ECLI:NL:RBAMS:2018:8673
Rechtbank Amsterdam
- Voorlopige voorziening+bodemzaak
- Rechtspraak.nl
Beroep tegen niet in behandeling nemen aanvraag verblijfsvergunning asiel op grond van Dublinverordening
In deze zaak heeft de Rechtbank Amsterdam op 6 december 2018 uitspraak gedaan in een geschil tussen een eiser, die stelt Libische nationaliteit te hebben, en de Staatssecretaris van Justitie en Veiligheid. De eiser had een aanvraag ingediend voor een verblijfsvergunning asiel voor bepaalde tijd, maar deze aanvraag werd niet in behandeling genomen door de Staatssecretaris. De reden hiervoor was dat Italië verantwoordelijk werd geacht voor de behandeling van de aanvraag op basis van de Dublinverordening. Eiser heeft tegen dit besluit beroep ingesteld en verzocht om een voorlopige voorziening.
Tijdens de zitting op 23 november 2018 heeft de eiser, vertegenwoordigd door zijn gemachtigde, zijn standpunt toegelicht. De rechtbank heeft overwogen dat Italië lid is van de Europese Unie en dat er vanuit mag worden gegaan dat Italië voldoet aan de vereisten van de Dublinverordening. Eiser voerde aan dat hij een kwetsbaar persoon is en dat er recente decreten in Italië zijn die de asielprocedure verslechteren. De rechtbank heeft echter geoordeeld dat de Staatssecretaris onvoldoende heeft gemotiveerd dat er geen ernstige tekortkomingen zijn in de asielprocedure en opvangvoorzieningen in Italië.
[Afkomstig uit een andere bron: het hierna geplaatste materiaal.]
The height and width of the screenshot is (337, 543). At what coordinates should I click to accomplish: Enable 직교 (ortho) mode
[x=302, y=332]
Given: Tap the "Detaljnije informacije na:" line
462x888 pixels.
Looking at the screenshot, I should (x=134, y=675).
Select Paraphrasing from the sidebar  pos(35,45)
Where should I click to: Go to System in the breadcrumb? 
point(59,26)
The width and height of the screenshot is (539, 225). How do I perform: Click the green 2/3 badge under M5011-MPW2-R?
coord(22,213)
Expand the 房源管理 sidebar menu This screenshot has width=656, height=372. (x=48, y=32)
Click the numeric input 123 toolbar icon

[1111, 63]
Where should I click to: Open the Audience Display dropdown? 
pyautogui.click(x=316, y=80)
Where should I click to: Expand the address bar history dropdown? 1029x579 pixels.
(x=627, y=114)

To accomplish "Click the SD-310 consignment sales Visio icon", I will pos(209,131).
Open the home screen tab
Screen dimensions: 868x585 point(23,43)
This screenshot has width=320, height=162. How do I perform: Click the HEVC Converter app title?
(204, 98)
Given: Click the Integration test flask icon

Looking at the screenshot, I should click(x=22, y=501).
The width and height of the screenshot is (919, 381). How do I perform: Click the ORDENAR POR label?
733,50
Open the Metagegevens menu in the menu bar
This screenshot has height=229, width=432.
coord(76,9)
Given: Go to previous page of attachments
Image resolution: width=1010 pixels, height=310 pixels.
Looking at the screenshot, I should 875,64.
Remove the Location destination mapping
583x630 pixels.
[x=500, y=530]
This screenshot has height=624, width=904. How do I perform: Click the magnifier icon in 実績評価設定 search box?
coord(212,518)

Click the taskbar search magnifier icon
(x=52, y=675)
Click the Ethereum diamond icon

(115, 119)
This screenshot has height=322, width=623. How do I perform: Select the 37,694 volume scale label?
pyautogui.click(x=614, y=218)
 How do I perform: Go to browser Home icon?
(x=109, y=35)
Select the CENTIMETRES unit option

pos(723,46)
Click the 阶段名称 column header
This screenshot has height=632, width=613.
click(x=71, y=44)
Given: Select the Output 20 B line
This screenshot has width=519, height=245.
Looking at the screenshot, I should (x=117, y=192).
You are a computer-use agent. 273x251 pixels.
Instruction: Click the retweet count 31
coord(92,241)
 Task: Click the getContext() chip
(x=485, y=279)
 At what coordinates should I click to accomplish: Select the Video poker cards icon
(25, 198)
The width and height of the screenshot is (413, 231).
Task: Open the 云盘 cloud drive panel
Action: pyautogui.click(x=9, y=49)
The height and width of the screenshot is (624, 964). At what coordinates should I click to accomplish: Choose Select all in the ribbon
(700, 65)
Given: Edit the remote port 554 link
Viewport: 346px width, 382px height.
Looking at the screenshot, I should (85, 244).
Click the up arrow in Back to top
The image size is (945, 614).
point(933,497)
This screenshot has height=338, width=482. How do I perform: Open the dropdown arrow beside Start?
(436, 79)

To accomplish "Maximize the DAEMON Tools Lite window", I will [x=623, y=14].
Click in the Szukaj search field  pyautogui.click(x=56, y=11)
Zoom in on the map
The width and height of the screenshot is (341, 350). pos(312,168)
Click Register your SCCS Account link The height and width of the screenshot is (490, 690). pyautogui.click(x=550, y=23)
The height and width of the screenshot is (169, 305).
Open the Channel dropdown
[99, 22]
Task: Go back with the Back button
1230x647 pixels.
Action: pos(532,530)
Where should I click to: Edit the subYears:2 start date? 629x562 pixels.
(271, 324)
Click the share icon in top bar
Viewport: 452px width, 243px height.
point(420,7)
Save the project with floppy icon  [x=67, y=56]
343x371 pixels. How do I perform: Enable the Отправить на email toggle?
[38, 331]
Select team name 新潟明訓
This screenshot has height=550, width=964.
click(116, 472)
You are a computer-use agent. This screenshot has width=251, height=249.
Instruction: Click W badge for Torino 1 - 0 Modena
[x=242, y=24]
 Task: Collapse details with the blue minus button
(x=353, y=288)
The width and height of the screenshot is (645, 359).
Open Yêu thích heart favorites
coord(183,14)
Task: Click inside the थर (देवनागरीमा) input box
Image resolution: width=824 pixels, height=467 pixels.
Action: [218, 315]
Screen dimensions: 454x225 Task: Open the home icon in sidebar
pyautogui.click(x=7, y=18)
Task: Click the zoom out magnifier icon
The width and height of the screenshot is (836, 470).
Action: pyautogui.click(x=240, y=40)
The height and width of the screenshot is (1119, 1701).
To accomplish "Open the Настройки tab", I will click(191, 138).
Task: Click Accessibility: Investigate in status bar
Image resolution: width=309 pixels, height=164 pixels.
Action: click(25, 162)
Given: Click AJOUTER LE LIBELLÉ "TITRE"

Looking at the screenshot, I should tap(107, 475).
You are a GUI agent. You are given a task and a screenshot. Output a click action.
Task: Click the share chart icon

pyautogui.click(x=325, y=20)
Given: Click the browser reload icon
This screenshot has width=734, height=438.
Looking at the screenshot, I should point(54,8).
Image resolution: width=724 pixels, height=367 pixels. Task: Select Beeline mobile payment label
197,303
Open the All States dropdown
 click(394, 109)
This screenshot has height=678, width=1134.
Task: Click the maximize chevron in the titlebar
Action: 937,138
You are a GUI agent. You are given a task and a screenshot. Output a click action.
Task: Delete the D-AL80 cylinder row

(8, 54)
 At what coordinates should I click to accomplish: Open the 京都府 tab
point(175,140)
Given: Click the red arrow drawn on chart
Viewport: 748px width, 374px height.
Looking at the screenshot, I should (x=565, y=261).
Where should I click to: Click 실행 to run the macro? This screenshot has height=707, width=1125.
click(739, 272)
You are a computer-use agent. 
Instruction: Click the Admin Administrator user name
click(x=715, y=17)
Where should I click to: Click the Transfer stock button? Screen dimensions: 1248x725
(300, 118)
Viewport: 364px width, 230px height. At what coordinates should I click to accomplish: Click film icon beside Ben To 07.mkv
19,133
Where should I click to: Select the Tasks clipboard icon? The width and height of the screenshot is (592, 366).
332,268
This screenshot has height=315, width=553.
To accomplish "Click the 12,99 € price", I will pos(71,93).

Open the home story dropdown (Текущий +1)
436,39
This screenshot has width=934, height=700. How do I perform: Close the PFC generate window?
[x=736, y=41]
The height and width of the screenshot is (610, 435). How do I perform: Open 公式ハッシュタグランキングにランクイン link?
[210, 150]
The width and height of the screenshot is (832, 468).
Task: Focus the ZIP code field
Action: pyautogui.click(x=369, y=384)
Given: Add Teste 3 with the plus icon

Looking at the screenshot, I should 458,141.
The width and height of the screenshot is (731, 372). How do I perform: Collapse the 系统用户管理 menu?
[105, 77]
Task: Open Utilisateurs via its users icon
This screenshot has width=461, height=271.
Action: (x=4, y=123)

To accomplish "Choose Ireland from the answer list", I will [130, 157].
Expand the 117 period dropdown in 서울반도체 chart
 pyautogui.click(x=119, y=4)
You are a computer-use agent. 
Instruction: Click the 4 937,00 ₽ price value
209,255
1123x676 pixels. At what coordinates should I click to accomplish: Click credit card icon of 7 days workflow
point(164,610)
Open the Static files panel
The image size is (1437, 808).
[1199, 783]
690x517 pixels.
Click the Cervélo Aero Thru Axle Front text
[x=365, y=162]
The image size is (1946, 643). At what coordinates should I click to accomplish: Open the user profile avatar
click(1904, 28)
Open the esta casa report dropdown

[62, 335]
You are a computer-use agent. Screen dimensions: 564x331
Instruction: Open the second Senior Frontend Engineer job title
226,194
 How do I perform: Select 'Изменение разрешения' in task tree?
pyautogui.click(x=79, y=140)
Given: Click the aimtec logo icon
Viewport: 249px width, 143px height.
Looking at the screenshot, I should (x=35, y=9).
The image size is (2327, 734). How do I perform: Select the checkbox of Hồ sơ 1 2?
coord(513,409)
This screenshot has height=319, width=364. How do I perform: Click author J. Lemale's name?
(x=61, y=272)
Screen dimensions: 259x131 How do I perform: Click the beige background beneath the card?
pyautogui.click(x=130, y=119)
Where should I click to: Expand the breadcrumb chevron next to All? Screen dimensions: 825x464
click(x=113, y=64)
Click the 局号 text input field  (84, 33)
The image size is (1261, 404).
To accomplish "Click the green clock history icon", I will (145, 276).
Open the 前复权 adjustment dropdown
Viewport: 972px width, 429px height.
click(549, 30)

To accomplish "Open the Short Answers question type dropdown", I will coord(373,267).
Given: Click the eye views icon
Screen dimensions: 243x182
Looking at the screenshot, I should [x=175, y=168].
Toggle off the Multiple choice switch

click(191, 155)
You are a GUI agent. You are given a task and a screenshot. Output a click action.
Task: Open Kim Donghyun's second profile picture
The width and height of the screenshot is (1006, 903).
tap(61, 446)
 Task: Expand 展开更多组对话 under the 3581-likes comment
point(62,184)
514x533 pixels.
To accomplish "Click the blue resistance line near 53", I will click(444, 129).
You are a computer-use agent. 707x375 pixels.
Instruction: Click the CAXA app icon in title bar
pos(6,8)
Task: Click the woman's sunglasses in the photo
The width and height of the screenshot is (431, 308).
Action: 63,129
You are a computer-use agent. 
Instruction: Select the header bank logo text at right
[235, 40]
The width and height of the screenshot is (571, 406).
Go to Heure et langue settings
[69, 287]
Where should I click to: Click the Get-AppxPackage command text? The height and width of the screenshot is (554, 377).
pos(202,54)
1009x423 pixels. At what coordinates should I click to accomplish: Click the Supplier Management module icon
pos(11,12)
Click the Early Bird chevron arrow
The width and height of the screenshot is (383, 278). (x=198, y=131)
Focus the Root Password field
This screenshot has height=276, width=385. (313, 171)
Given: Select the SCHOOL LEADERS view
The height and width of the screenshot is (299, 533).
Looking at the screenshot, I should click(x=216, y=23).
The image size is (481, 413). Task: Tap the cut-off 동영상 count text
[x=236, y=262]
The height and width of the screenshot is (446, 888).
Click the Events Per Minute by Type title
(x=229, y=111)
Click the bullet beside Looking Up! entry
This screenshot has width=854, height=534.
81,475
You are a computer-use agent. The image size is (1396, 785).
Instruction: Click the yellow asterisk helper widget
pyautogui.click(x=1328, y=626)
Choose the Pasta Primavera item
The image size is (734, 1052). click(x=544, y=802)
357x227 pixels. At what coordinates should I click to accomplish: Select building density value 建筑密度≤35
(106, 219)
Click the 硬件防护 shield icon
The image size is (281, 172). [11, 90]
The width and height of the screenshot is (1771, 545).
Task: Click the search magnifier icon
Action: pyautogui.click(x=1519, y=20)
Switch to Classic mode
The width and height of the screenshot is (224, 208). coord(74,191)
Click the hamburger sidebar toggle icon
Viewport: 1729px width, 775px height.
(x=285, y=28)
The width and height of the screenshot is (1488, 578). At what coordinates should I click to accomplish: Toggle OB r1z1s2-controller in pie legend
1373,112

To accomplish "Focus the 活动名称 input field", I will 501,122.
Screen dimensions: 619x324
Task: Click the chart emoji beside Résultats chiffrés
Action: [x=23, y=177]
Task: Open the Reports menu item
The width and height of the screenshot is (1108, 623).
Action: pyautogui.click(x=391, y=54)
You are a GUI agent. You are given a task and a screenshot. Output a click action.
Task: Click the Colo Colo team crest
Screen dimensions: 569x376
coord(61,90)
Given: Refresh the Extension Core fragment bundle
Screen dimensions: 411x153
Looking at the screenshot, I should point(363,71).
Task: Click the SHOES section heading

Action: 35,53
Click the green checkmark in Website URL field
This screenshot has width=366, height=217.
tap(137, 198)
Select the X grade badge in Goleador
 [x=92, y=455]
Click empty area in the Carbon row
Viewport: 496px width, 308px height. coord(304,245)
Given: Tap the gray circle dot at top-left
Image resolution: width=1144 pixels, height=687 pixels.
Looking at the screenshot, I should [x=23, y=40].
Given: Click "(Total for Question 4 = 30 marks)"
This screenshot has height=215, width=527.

De rechtbank heeft het beroep gegrond verklaard, het bestreden besluit vernietigd en de Staatssecretaris opgedragen om binnen vier weken een nieuw besluit te nemen. De rechtbank heeft ook de proceskosten van de eiser vastgesteld op € 1.503,- en het verzoek om een voorlopige voorziening afgewezen. Deze uitspraak is openbaar gedaan en kan worden aangevochten bij de Afdeling bestuursrechtspraak van de Raad van State.